The first issue of Heredity appeared in July 1947. The opening pages provided an overview of ‘Genetical Research in Britain’, which demonstrates how some of the same topics that are covered in Heredity now were already occupying the minds of geneticists in the 1940s. For example, RA Fisher's department in Cambridge was interested in the genetic basis of style length polymorphisms and the theory of inbreeding, the Galton Laboratory had ongoing work on the genetic basis of human psychoses, while EB Ford and colleagues in Oxford were studying the genetics, biochemistry and fitness effects of colour polymorphisms in moths, and the John Innes Institute was already a leading centre for analysing the quantitative genetics of crop plants.

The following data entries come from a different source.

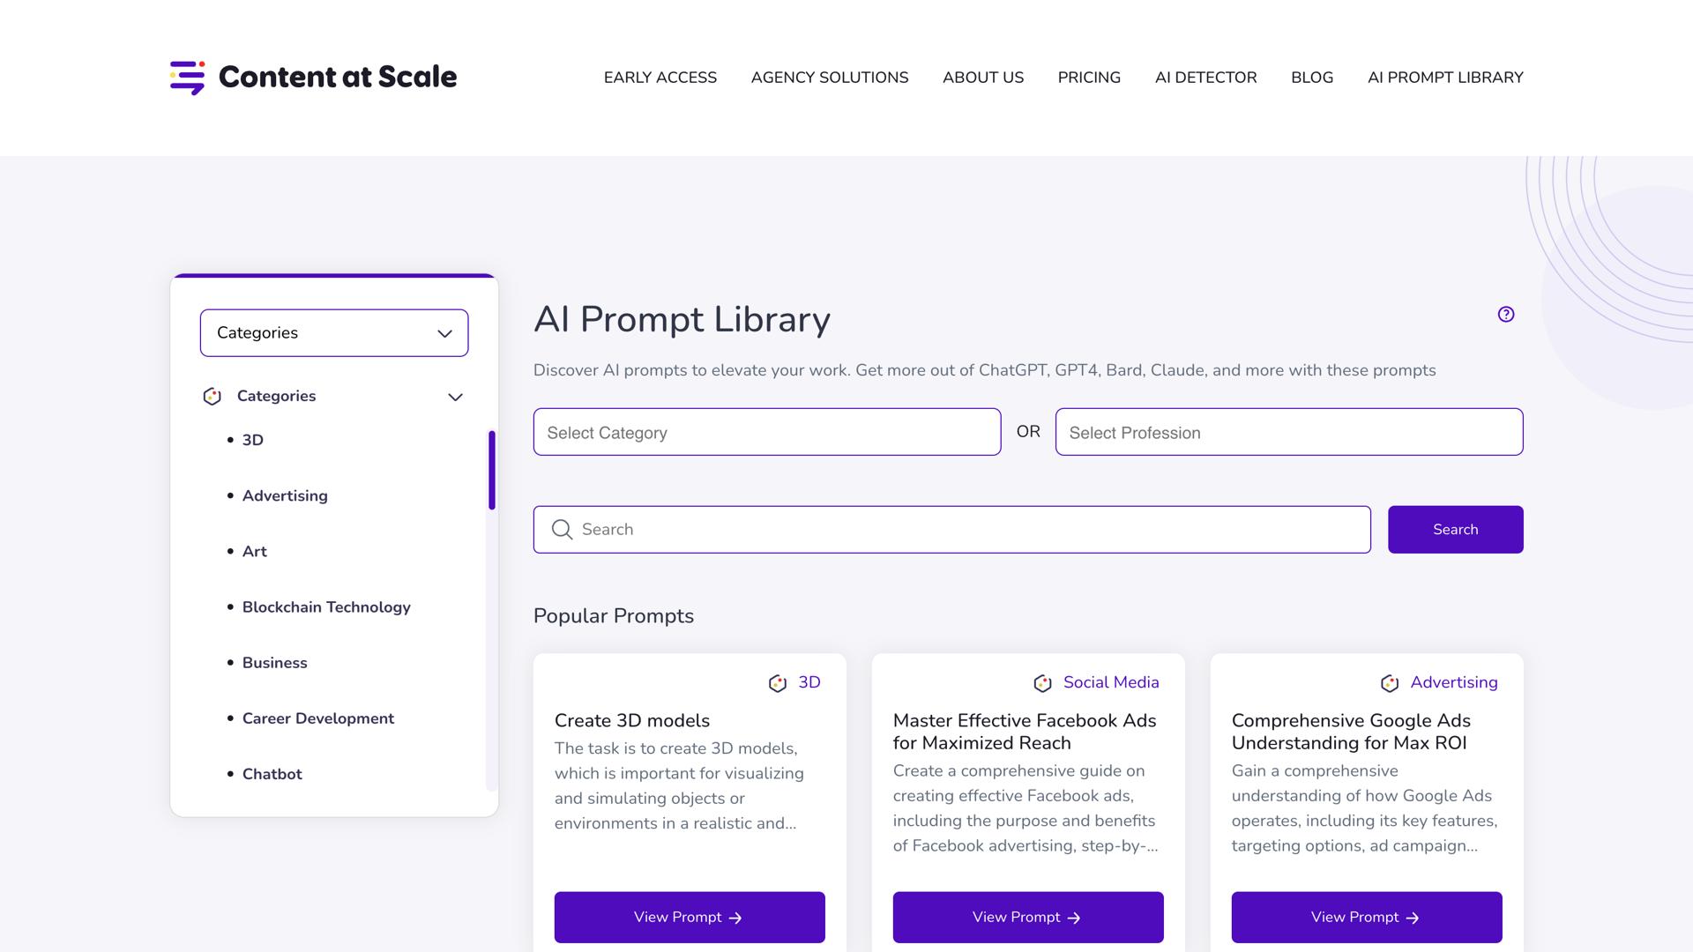This screenshot has width=1693, height=952.
Task: Open the Select Category dropdown
Action: coord(766,432)
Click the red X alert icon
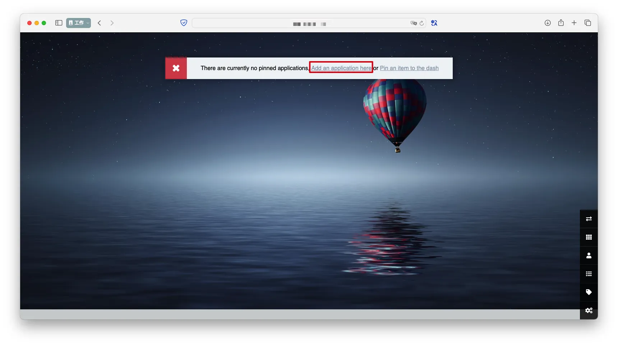Viewport: 618px width, 346px height. pos(176,68)
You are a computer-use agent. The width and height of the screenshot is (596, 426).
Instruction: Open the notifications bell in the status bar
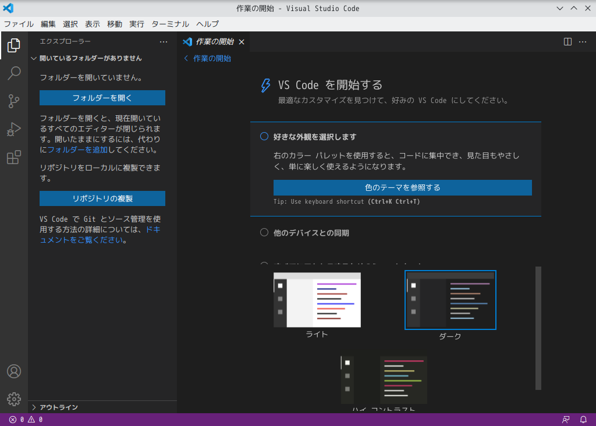[x=583, y=419]
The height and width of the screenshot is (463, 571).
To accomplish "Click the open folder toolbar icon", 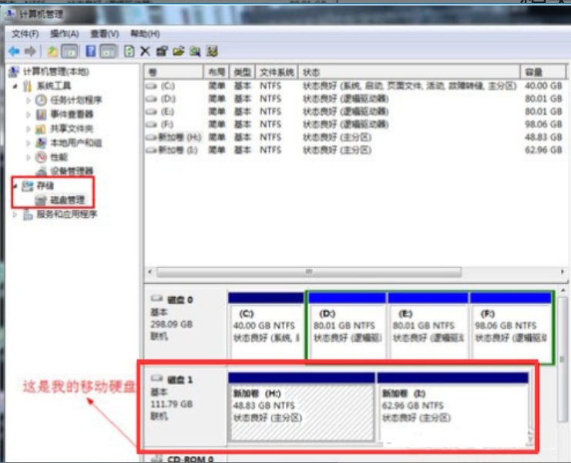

Over the intervening years, Heredity has published many influential papers in these and other areas of genetics. They are all available in the free archive at http://www.nature.com/hdy/archive/index.html. The accolade for the most cited article to date goes to Kenneth Mather's 1971 Fisher Memorial Lecture ‘On Biometrical Genetics’, with citations continuing through 2009. Other famous papers include Bateman's 1948 ‘Intra-sexual selection in Drosophila’ and, more recently, ‘Indirect measures of gene flow and migration: FST ≠ 1/(4Nm+1)’ by Whitlock and McCauley in 1999. Of course, these fields have moved on, with new ideas and new technologies, but many of the older papers remain relevant. It is worth looking back to them to follow the development of ideas, to compare the folklore that has developed around these seminal contributions with what the authors actually said, and to consider how far we have come in addressing the issues that they raised. Often these papers were beautifully written, and we may well have something to learn from the manner in which science was conducted and presented in the past.
For all of these reasons, we have initiated an occasional series of commissioned commentary articles on ‘Gems from the Archive’, the first of which appears in this volume. We hope that these will be enjoyable and stimulating glimpses into the past, as well as re-emphasizing challenges for current research.